Exercise task
Please echo the data below verbatim, everything from the line containing "Task: Select the Baidu Netdisk option" down to the line containing "pos(607,51)", both included.

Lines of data

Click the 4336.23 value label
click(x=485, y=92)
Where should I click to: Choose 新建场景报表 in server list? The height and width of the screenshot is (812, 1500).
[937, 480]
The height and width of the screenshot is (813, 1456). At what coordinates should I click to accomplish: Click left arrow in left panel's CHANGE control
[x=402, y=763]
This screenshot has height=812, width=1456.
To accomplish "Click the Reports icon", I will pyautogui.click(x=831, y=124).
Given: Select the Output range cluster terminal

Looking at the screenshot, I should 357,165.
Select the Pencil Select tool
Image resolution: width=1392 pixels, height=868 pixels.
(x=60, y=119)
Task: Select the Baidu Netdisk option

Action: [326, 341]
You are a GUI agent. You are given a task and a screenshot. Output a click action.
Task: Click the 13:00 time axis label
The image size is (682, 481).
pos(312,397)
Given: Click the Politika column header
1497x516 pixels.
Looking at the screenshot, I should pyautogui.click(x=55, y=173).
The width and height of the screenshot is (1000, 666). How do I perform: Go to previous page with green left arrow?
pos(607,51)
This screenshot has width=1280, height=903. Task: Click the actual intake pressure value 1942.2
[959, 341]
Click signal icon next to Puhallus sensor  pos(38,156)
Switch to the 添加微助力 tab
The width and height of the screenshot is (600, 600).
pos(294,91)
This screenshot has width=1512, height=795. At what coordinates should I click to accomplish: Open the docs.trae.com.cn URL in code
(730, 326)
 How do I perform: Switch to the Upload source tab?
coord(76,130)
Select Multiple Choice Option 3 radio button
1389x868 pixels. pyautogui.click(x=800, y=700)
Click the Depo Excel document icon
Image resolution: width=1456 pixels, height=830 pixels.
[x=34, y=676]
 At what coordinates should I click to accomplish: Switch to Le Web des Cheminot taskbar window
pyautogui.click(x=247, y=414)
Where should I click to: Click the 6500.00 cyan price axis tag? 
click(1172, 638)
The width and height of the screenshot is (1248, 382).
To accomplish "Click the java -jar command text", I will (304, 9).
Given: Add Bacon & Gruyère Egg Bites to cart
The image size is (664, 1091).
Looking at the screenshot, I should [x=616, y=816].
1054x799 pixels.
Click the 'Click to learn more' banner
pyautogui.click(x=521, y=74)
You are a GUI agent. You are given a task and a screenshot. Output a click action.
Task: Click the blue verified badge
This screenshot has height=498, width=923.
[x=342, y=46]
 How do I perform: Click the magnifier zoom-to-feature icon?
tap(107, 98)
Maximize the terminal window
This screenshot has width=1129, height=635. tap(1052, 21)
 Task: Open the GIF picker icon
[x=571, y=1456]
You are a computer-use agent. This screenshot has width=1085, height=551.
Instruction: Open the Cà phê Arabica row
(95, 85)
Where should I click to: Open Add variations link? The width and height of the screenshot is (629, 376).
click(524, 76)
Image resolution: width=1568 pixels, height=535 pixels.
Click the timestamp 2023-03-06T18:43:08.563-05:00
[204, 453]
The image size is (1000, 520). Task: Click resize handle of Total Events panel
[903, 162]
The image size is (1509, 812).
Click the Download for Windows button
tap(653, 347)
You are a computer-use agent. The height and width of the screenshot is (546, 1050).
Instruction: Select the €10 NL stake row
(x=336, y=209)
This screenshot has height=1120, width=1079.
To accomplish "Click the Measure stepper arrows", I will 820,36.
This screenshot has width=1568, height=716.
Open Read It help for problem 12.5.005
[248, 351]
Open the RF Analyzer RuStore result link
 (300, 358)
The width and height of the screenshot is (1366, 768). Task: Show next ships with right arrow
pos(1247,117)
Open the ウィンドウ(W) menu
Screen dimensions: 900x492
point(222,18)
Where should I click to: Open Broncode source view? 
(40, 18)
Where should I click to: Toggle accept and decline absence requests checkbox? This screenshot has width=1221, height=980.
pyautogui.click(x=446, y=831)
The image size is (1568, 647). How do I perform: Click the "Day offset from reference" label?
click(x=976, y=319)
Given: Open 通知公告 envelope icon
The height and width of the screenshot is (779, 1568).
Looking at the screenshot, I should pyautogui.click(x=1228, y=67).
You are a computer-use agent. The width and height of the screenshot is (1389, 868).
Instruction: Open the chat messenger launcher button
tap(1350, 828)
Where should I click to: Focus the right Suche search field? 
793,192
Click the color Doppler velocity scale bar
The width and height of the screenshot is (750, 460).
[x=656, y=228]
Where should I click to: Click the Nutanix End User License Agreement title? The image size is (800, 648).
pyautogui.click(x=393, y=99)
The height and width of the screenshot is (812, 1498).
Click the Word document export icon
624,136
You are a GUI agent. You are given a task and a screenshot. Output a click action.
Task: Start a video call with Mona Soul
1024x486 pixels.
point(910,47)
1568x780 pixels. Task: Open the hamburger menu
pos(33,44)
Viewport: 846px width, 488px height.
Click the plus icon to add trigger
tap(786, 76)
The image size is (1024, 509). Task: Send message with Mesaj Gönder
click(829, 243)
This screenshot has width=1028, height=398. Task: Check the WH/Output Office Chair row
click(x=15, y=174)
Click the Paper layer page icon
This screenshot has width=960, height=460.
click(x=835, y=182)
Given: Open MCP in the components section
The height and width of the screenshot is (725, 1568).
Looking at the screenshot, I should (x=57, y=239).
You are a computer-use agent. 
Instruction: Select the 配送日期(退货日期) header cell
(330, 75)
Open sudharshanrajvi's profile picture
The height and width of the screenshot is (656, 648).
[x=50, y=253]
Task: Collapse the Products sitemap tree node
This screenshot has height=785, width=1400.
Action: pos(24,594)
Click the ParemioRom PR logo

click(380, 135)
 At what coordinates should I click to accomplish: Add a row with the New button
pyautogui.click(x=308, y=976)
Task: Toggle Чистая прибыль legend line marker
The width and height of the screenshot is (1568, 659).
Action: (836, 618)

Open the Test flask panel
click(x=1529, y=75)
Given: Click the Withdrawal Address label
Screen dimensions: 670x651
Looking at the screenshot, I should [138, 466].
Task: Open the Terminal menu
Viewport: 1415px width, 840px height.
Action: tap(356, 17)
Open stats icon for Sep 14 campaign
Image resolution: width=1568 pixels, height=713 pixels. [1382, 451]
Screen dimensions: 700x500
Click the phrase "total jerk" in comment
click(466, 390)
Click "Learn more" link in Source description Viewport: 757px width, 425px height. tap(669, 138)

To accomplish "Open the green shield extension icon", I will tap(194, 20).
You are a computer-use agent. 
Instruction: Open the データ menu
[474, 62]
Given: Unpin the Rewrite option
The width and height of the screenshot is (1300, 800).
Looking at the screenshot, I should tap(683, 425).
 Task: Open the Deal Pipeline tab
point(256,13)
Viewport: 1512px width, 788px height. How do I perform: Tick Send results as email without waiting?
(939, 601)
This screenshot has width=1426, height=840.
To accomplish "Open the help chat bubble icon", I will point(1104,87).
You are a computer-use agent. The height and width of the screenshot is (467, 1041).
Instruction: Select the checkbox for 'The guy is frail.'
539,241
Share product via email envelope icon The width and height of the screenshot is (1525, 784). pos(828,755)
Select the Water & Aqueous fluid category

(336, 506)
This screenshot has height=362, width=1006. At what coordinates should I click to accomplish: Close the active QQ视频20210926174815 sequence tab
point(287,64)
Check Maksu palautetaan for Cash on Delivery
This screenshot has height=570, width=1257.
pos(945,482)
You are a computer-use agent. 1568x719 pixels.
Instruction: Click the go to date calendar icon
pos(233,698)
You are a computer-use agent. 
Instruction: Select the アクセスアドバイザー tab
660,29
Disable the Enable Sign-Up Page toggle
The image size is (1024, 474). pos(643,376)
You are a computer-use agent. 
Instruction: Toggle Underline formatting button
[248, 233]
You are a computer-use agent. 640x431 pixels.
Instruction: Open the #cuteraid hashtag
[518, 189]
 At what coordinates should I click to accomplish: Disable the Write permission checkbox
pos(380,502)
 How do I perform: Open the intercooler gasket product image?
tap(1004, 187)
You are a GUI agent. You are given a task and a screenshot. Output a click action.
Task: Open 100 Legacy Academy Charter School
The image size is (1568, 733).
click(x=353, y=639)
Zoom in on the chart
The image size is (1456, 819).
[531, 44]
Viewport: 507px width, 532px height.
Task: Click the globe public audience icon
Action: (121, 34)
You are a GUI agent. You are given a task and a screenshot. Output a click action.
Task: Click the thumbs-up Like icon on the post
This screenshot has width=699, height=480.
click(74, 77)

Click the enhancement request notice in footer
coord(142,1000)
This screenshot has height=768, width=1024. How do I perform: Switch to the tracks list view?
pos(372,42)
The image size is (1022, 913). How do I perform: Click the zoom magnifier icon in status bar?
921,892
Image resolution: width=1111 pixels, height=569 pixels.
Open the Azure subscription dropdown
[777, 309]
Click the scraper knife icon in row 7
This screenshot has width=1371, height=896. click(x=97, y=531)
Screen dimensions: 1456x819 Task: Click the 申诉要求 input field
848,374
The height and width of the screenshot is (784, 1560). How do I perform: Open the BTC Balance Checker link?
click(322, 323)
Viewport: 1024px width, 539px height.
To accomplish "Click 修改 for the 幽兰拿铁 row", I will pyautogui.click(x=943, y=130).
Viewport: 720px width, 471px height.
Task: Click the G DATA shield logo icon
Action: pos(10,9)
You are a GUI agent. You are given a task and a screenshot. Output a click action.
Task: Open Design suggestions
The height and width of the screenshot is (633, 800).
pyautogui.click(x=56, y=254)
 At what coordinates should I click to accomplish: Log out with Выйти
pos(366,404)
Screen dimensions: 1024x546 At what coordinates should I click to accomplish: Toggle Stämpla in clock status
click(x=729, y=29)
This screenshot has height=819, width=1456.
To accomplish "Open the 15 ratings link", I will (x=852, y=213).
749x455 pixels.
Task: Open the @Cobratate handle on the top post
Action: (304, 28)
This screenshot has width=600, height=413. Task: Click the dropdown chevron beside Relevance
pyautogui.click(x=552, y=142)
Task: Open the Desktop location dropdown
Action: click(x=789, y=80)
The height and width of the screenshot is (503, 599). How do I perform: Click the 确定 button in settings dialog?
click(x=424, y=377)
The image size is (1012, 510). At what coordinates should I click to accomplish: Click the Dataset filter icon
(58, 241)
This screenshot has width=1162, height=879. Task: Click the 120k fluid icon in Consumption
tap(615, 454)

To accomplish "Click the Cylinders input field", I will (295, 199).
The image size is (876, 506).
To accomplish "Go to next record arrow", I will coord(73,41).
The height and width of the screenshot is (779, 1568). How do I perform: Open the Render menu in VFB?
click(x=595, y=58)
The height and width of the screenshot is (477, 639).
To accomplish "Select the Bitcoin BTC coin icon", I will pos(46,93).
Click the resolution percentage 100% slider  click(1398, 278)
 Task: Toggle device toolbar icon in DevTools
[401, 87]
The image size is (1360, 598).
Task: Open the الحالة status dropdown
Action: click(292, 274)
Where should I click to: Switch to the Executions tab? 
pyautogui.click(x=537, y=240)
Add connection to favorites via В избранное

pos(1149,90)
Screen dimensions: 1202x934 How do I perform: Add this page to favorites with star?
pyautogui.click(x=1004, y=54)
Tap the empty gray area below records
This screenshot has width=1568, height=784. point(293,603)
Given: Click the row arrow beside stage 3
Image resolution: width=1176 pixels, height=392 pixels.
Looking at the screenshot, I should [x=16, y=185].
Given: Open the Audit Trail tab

Answer
Task: Select the Baidu Netdisk option

Action: [326, 341]
You are a GUI agent. You are given a task and a screenshot. Output a click action.
Task: Click the 13:00 time axis label
The image size is (682, 481).
pos(312,397)
Given: Click the Politika column header
1497x516 pixels.
Looking at the screenshot, I should pyautogui.click(x=55, y=173).
The width and height of the screenshot is (1000, 666). How do I perform: Go to previous page with green left arrow?
pos(607,51)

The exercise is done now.